For immediate release: January 12, 2024
Contact: [email protected]
Supt. Horne statement on today’s English Language Learner hearing
Court does not issue a timeline for decision
PHOENIX – State Superintendent of Public Instruction Tom Horne has issued his reaction to today’s Maricopa County Superior Court hearing on English Language Learner instruction.
Today’s Declaraty Judgement Action was brought by the defendants in a motion to dismiss a lawsuit filed by Horne to require public schools to follow the voter-approved Arizona constitutional amendment that requires that “…all children in Arizona public schools shall be taught English by being taught in English, and all children shall be placed in English language classrooms.” Schools that do not follow this model are in violation of the law.
The defendants in this case include Governor Katie Hobbs, Attorney General Kris Mayes and ten Arizona school districts.
Horne stated, “My attorney, Dennis Wilienchik, did an excellent job in court. He demonstrated that the language of Proposition 203, the English immersion law that was overwhelmingly passed by voters, is clear. The actions of the Governor, Attorney General and ten school districts that are party to this lawsuit are in violation of that law by pursuing dual language programs, which Arizona voters overwhelmingly rejected. The lawsuit I have filed only seeks to have a declaration from the court of what the law states. There is no attempt to pursue any other legal remedy from anyone.
Conversely, if the Governor, Attorney General and the school districts persuade the judge in this matter to find in their favor, based on the technicalities that they asserted, the legal consequences for school district board members and superintendents are draconian.
The language of Proposition 203 allows for parents of public-school students in any Arizona district to sue any district – including other districts - in violation of this statute. If such a lawsuit is successful, the school board members and superintendent of a district found to be in violation of the law are removed from their positions and cannot run for any public office in education for five years. There are parents prepared to file such a suit, but I have asked them to wait for the decision of this court so that such a draconian penalty could be avoided.

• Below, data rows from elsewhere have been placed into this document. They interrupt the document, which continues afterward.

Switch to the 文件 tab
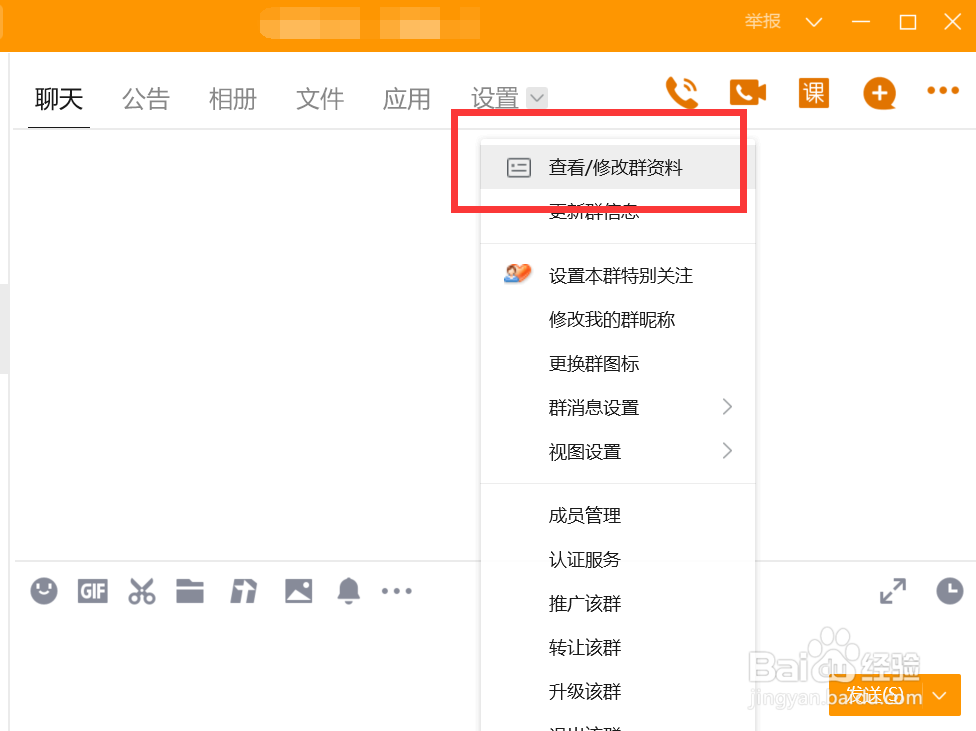976x731 pixels. point(319,98)
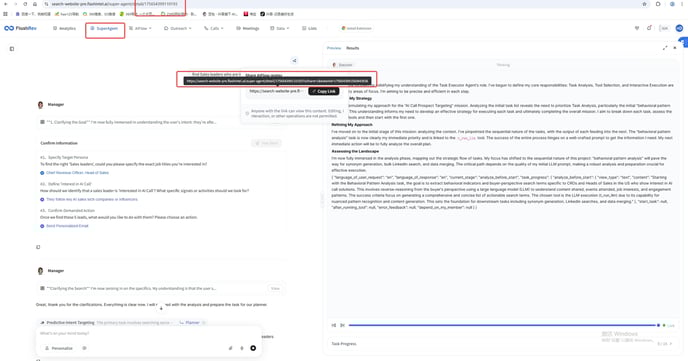Click the attachment icon in chat input
Image resolution: width=688 pixels, height=361 pixels.
[230, 348]
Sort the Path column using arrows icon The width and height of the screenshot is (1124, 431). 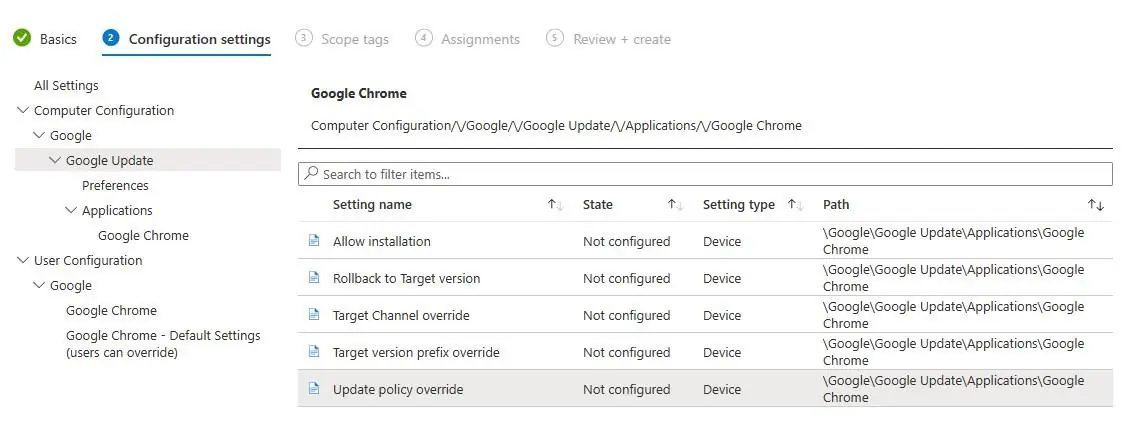coord(1095,205)
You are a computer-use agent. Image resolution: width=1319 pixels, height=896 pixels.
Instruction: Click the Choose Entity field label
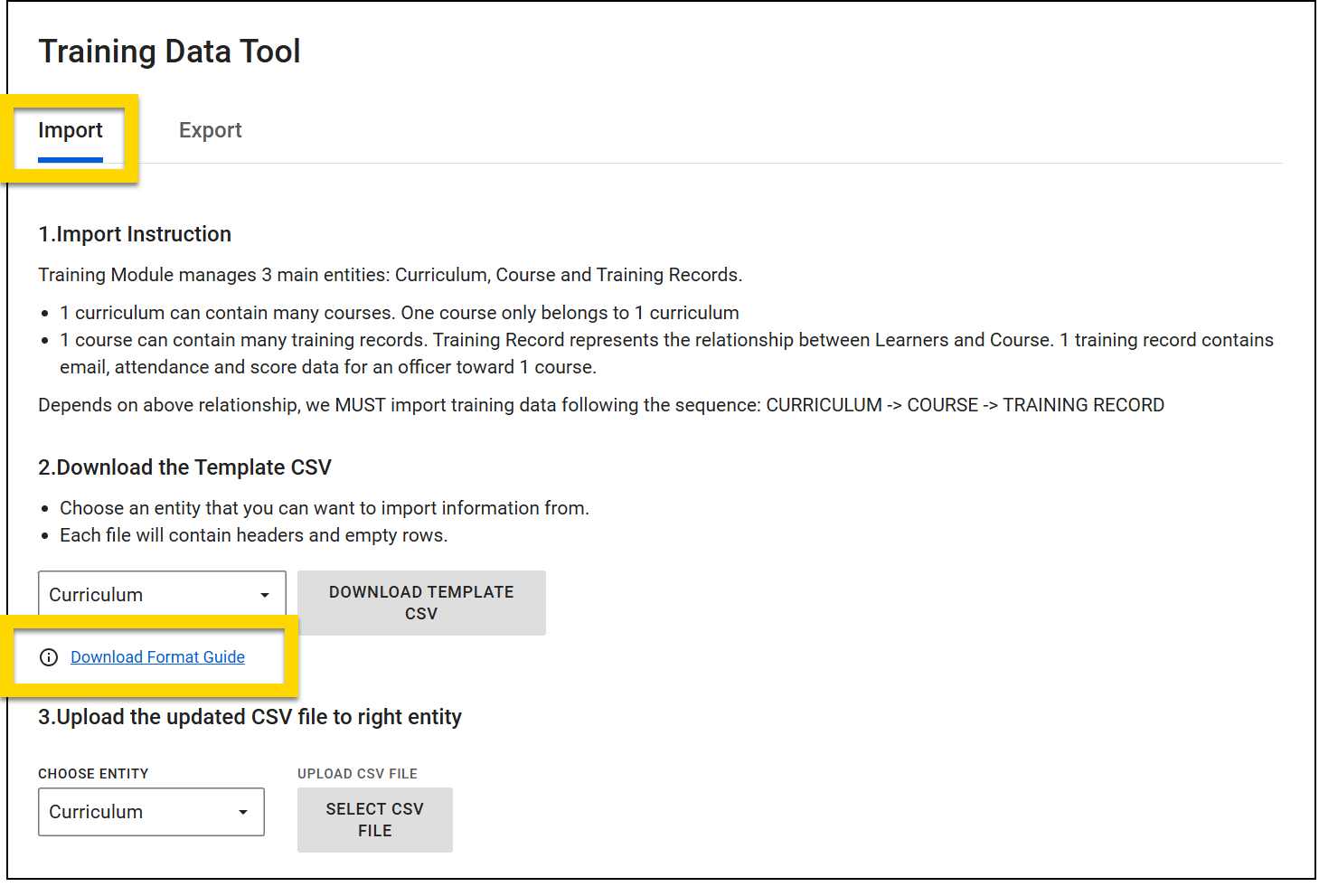(x=93, y=774)
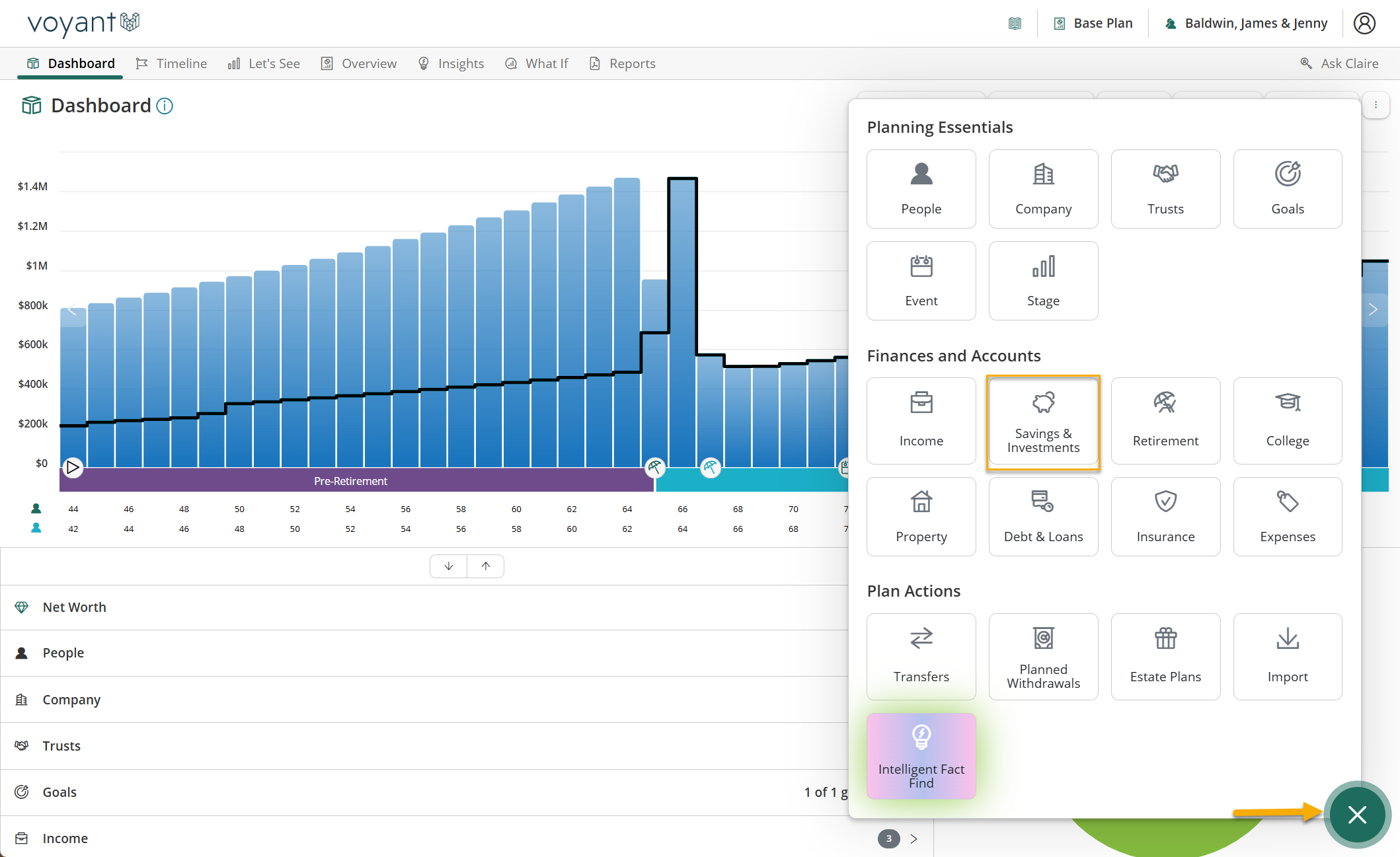Open the What If tab
Viewport: 1400px width, 857px height.
pyautogui.click(x=537, y=63)
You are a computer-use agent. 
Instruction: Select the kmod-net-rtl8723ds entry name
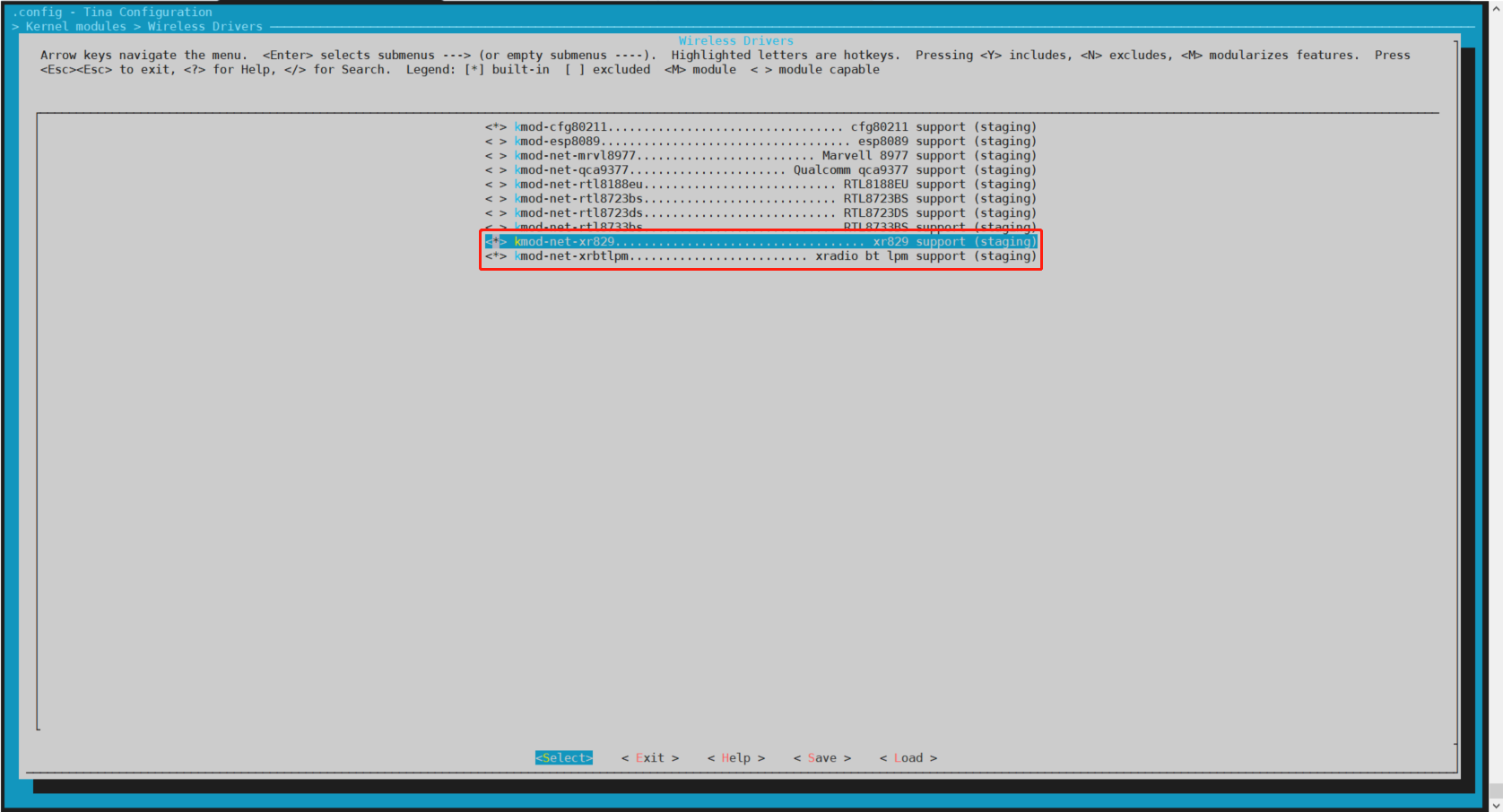578,213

What I cannot understand it why ten districts joined the Governor and Attorney General in urging a judge to dismiss this lawsuit on highly technical grounds. If that happens, board members and superintendents at districts violating Proposition 203 will be subject to those draconian consequences. By their position against my attempt to get clarification of the law, without any further consequences, they are seriously hurting themselves.”
The court did not suggest a timeframe for a decision.